Allogeneic hematopoieitic stem cell transplantation (HSCT) is a curative therapy for many high-risk leukemias and non-malignant conditions, such as immunodeficiencies, beta-thalassemia, sickle cell anemia and metabolic disorders. Most outcome studies of transplant focus on early outcomes, in the first few years after transplant, namely relapse incidence and non-relapse mortality. A major question that remains is what is the outcome patients 10 or 20 years after their transplant? The few pediatric late effects studies have shorter follow-up or don’t follow their patients past puberty or adulthood.1, 2, 3

The beauty of the Wilhelmsson study is that it includes data from every single long-term survivor (survived >4 years) from the pediatric HSCT programs at Karolinska, Sweden and Helsinki, Finland. They maintained careful records, from at least yearly visits on late effects, including (among others) hormonal and non-hormonal adverse events and growth impairments. A total of 204 patients were followed in this study. The authors must be congratulated for collecting this longitudinal information, which could have the tendency in a busy transplant program, focusing on the active patients frequently in treatment.

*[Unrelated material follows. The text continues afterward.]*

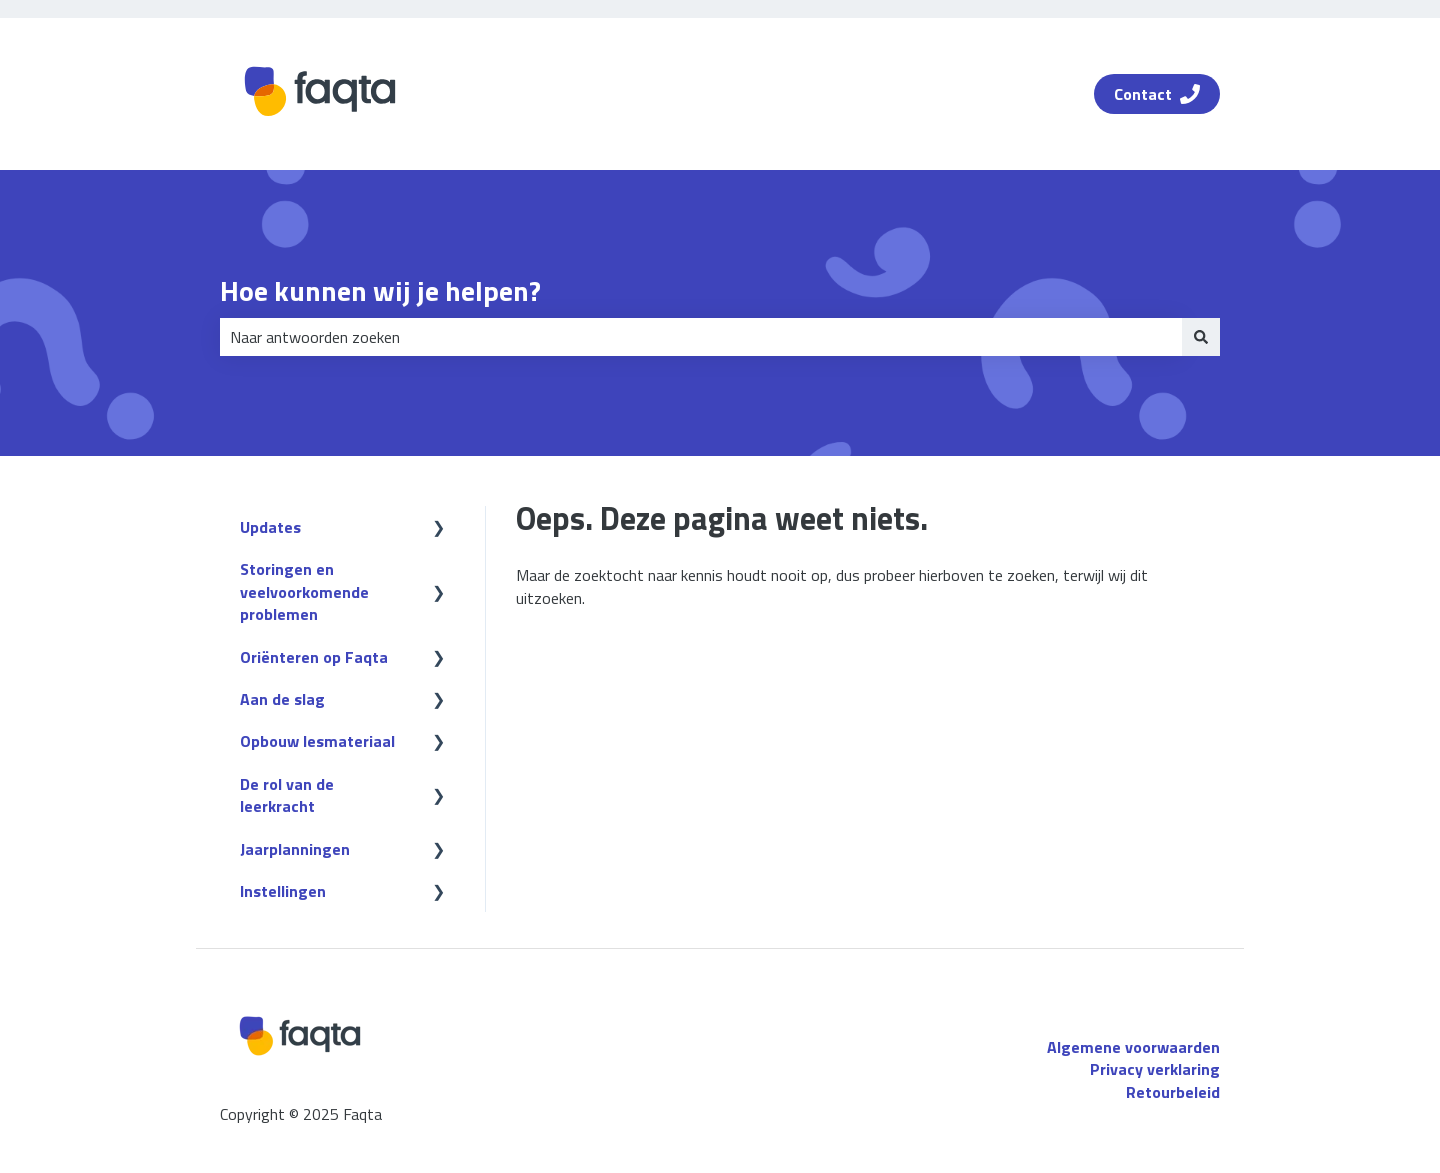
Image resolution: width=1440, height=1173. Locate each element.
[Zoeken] (1201, 337)
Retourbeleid (1173, 1092)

A most important finding is that the incidence and severity of chronic health conditions is high, with 41% of patients having had at least one grade 3 condition. There were more in the Busulfan or TBI recipients. There were also more chronic health conditions in patients that had had chronic GvHD. Also worthy of mention is that growth impairment is a major long-term issue, with patients transplanted pre-puberty and/or those with TBI had the greatest loss to potential adult height reached.

A major strength of this publication is certainly that these sites were truly dedicated to collecting this information, making it more likely that these late effects were captured. In larger studies that involve multiple sites submitting data, the quality of data may not necessarily be as robust. Not all centers may have the same ability to submit data, and if a center is not truly focused on eliciting late effects and chronic health conditions from their patients, they may just not have this information. On the other hand, the fact that it is based on only two sites raises concerns that data from this homogeneous sample may not be as representative of the whole pediatric transplant population. These patients may potentially be at higher or lower risk for certain chronic health conditions.

What should pediatric transplanters do with this information? From a clinical standpoint, it helps a great deal when trying to educate families on what the future may look like, 10 or 20 years down the road. Often when moving quickly to transplant families may have a hard time hearing what the long-term future may look like, as they are so concentrated on the cure. However, touching upon these late effects is our duty, and especially once patients are surviving 1 or 2 years after transplant and are seen infrequently, this is an excellent time to frankly discuss potential late effects and give anticipatory guidance. Many programs have dedicated long-term follow-up clinics, which are the optimal place for the detection of these conditions and transmission of information. Second, this information may truly be very important for patients and families that do have an option, and are trying to decide between transplant and no transplant. Some instances that come to mind are a late relapse ALL patient with a match-sib, who may have very similar survival outcomes if treated with transplant or additional chemotherapy. Taking late effects of each treatment into consideration may help with that decision. Another instance, which we are more and more frequently facing in pediatric HSCT, is sickle cell anemia.4 Without impending mortality, many of these patients often have the luxury of time to make the decision of transplant, and this decision should take into account the potential late effects of transplant as compared with the cumulative effects on health and quality of sickle cell anemia, non-transplanted.

From an academic standpoint, it should be a call to action. With such a high incidence of late effects due to our intensive therapies, we should work hard to find alternative strategies to avoid high doses of chemotherapy and/or radiation. There is a lot of excitement around T-cell therapy for leukemia, such as chimeric antigen receptor T cells,5 and it would be tremendous progress to be able to use this therapy instead of a transplant, or at least coupled with a very reduced intensity transplant, instead of a myeloablative transplant. Second, chronic GvHD remains a main factor contributing to chronic health conditions, likely because of all the toxic therapies needed to treat chronic GvHD. Therefore, continuing to find novel ways to avoid chronic GvHD (especially by avoiding acute GvHD) are of paramount importance. For example, a current study within the Pediatric Blood and Marrow Transplant Consortium is examining whether abatacept added to post-transplant GvHD prophylaxis in leukemia recipients of unrelated donor leads to lower GvHD burden.6 Continuing to identify biomarkers so we can hopefully treat or prevent GvHD before it manifests itself7 should also continue to be on the agenda.

And from a programmatic standpoint, centers should be encouraged to put an emphasis on their long-term follow-up clinics, both to adequately educate their patients about late effects and to identify these conditions early. The latter may lead to improved outcomes with these conditions. Finally adequate documentation of late effects, and robust data capture at the center level is essential, to contribute complete information to organizations such as CIBMTR. All of these efforts will help us continue to move the needle and improve transplant outcomes of our pediatric patients.